Document passage:
┄┄┄┄┄┄┄┄┄┄
The will of Thomas R. Enicks is as follows:
“State of South Carolina, Barnwell District.
“In the name of God, Amen. I, Thomas R. Enicks, being of sound mind and memory, do make this, my last will and testament. After all my just debts and funeral expenses are paid, I wish the remainder of my property, both real and personal, to be kept together for the support of my wife and children during the widowhood of my said wife.
“If my said wife, Jane M. Enicks, shall enter into a second marriage, then, and in that case, she shall be entitled, and do hereby give to her, one-third of my estate, both real and personal, for her sole use, until her death, then to return to my estate for the use and benefit of my children.
*416 “If my children, Clifford, Melissa Independence, Mary and Isabella Philadelphia, should die before they marry or arrive at the age of twenty-one, then, and in that case, my said children that may be alive at the time of the death of such of my children or child shall be entitled to receive the part or portion of such deceased child or children, share and share alike.
“I will and desire that my negro man, Eleck, be sold so soon as it may or can be done for the advantage of my estate, and the money arriving from the sale of said negro, Eleck, be laid out in the purchase of another negro for the use of my wife and children and that the said negro be sold at a distance. Thos. L. Enicks. [l. s.]”
The decree of Judge Buchanan is :
“This was a proceeding brought to construe the will of the late Thomas L. Enicks, deceased, in so far as it may bear upon the interest taken by the widow, Jane M. Enicks, who, after intermarrying with William Hogg, died in the year 1901. She was to have the estate during widowhood, but if she married again, she was to have one-third for life. It is only that matter which is involved here.
“Thomas Enicks is the sole surviving heir and distributee. I think the better view is that Jane Hogg had but an estate for life, and, upon her death, the property returned to (the person then entitled to) the estate. After her death the sole plaintiff here, Thomas E. Enicks, became, entitled to and is now the owner of the property. The life tenant could assign or convey only her interest and could convey nothing beyond such life estate. She could in no way prejudice or affect the interest of the next taker, Thomas L. Enicks, who will hold as if there had never been any attempt to affect the property he is entitled to hold. The assignee of the life tenant has no interest after the life estate has ceased to exist.”
The petitioner, Katie E.’ Richardson, presents the following grounds of appeal:
“1. Because his Honor erred in holding that after the death of Jane Hogg, Thomas L. Enicks became entitled to *417 and is now the owner of the property; whereas, his Honor should have held that Katie E. Richardson, the assignee of the said bond and mortgage, owned an interest in said bond and mortgage, by reason of the assignment to her by the said Jane Hogg.
┄┄┄┄┄┄┄┄┄┄
Material for this task:
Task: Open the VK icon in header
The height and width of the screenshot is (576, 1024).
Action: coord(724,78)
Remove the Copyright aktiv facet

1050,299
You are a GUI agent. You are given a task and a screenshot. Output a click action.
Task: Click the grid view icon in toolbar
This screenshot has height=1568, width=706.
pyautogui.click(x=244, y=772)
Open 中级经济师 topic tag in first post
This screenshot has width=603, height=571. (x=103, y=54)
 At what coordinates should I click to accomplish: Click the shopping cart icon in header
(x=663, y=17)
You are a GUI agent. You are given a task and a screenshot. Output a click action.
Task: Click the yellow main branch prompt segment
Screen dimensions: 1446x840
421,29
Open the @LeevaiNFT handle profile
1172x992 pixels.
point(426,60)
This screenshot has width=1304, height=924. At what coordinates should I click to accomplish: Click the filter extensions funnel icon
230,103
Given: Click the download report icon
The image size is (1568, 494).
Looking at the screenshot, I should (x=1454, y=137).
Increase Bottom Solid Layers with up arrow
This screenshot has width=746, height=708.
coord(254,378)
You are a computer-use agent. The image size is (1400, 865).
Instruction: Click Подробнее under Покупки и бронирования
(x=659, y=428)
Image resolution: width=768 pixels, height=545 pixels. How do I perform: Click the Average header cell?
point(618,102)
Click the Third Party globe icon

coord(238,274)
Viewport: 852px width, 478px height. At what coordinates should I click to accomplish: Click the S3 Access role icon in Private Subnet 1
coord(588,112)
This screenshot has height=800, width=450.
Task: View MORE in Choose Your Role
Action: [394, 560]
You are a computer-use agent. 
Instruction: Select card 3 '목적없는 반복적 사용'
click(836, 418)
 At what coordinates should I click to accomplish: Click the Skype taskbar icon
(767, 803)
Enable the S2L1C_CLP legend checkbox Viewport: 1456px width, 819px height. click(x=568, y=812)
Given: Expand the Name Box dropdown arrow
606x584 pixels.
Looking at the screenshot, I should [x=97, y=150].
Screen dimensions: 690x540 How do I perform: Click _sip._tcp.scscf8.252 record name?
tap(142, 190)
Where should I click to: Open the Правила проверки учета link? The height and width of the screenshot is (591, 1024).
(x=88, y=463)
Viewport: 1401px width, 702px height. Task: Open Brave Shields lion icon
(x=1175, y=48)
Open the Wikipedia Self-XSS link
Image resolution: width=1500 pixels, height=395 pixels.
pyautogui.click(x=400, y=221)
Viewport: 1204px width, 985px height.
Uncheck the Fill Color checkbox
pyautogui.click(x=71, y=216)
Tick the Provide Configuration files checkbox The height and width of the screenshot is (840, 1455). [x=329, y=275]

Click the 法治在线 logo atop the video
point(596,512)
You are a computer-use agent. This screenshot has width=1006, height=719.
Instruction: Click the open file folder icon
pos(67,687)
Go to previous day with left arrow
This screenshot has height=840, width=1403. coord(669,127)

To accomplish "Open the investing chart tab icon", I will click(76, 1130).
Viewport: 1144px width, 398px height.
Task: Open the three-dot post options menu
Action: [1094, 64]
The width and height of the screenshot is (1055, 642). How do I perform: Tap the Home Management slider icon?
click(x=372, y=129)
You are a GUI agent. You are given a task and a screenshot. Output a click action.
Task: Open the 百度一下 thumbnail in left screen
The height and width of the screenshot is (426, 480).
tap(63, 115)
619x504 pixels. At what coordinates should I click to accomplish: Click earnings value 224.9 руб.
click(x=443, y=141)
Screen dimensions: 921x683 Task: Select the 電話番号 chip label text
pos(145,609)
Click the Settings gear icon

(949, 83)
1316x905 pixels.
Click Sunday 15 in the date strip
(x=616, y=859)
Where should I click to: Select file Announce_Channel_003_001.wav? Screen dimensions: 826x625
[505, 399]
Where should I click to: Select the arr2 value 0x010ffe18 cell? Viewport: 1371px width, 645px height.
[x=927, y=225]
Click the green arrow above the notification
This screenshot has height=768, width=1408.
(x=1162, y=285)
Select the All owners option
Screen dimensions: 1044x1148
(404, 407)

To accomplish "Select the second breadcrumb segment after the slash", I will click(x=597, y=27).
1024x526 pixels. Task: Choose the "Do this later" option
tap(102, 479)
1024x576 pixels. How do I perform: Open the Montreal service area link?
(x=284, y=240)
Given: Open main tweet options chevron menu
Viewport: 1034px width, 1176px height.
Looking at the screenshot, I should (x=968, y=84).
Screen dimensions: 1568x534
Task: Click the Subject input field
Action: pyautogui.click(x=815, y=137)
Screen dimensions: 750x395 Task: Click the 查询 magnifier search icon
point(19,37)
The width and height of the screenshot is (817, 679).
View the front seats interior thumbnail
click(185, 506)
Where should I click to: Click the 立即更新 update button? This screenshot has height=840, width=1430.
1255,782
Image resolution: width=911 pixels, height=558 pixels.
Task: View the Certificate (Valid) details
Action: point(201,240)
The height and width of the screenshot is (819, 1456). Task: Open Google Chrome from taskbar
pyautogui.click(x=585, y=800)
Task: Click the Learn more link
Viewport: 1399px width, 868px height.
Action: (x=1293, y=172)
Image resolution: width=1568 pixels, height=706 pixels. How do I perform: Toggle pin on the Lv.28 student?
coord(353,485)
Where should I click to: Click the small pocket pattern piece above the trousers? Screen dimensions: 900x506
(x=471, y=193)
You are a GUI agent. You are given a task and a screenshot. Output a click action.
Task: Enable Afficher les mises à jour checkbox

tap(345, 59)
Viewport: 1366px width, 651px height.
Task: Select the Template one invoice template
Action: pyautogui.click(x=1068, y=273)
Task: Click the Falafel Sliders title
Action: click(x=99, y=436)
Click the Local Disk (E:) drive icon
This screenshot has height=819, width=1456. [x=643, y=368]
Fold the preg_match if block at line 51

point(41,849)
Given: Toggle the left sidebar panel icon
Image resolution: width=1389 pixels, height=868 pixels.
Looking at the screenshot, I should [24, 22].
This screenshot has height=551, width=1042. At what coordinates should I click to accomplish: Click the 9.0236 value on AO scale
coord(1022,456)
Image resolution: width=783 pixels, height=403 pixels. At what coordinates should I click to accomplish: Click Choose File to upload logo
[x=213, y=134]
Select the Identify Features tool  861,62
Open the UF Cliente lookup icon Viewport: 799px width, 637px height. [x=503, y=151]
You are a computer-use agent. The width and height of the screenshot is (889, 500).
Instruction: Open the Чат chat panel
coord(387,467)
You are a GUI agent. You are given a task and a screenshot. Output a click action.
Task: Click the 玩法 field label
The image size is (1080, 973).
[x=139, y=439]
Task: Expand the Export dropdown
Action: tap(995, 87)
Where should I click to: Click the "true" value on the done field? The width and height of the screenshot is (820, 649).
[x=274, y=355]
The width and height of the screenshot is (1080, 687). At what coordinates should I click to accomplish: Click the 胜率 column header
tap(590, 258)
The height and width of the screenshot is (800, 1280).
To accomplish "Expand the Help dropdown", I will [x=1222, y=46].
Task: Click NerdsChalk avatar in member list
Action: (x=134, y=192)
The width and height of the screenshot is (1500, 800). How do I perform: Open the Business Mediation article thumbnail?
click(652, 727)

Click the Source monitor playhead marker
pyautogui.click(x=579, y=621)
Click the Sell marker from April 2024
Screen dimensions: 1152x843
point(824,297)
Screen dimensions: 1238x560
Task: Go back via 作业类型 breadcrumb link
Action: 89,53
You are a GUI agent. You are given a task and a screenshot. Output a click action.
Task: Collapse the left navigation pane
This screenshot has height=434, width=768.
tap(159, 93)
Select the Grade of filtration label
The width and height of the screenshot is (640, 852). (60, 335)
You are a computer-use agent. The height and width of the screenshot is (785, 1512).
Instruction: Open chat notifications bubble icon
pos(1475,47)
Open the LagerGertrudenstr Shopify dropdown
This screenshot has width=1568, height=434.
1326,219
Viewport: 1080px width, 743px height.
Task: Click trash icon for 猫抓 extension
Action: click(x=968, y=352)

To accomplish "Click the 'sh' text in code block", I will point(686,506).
┄┄┄┄┄┄┄┄┄┄
Direction 1: Render the records, from their first line through the line containing "(x=663, y=17)", as a Markdown table with the columns "Row" and "Line". Number each row and leave out blank lines.
Direction 2: Continue the text on the Enicks will case from the point where it stops.

Reply 1:
| Row | Line |
|---|---|
| 1 | Task: Open the VK icon in header |
| 2 | The height and width of the screenshot is (576, 1024). |
| 3 | Action: coord(724,78) |
| 4 | Remove the Copyright aktiv facet |
| 5 | 1050,299 |
| 6 | You are a GUI agent. You are given a task and a screenshot. Output a click action. |
| 7 | Task: Click the grid view icon in toolbar |
| 8 | This screenshot has height=1568, width=706. |
| 9 | pyautogui.click(x=244, y=772) |
| 10 | Open 中级经济师 topic tag in first post |
| 11 | This screenshot has width=603, height=571. (x=103, y=54) |
| 12 |  At what coordinates should I click to accomplish: Click the shopping cart icon in header |
| 13 | (x=663, y=17) |

Reply 2:
“2. Because his Honor erred in holding that Jane Hogg was a life tenant and could convey nothing beyond such life estate; whereas, his Honor should have held that Jane Hogg, under the will of said Thomas E. Enicks, took an estate for life with remainder to the children of the said Thomas E. Enicks named in said will, said remainder under the terms of said will became vested in each of said children upon their arrival at the age of twenty-one, or upon their marrying, and that upon the death of any such child or children who had arrived at the age of twenty-one or married, then their interest in said bond and mortgage passed to their heirs at law under the statutes of distribution, and that their mother, Jane Hogg, inherited from such deceased child under the statutes of distribution, and that such interest was passed to Katie E. Richardson by the assignment of said bond and mortgage.
“3. Because his Honor erred in holding that the assignee of Jane Hogg had no interest after the life estate ceased to exist; whereas, his Honor should have held that the interest upon said bond and mortgage, which accrued before the death of the said Jane Hogg, passed under the said assignment to the said Katie E. Richardson.”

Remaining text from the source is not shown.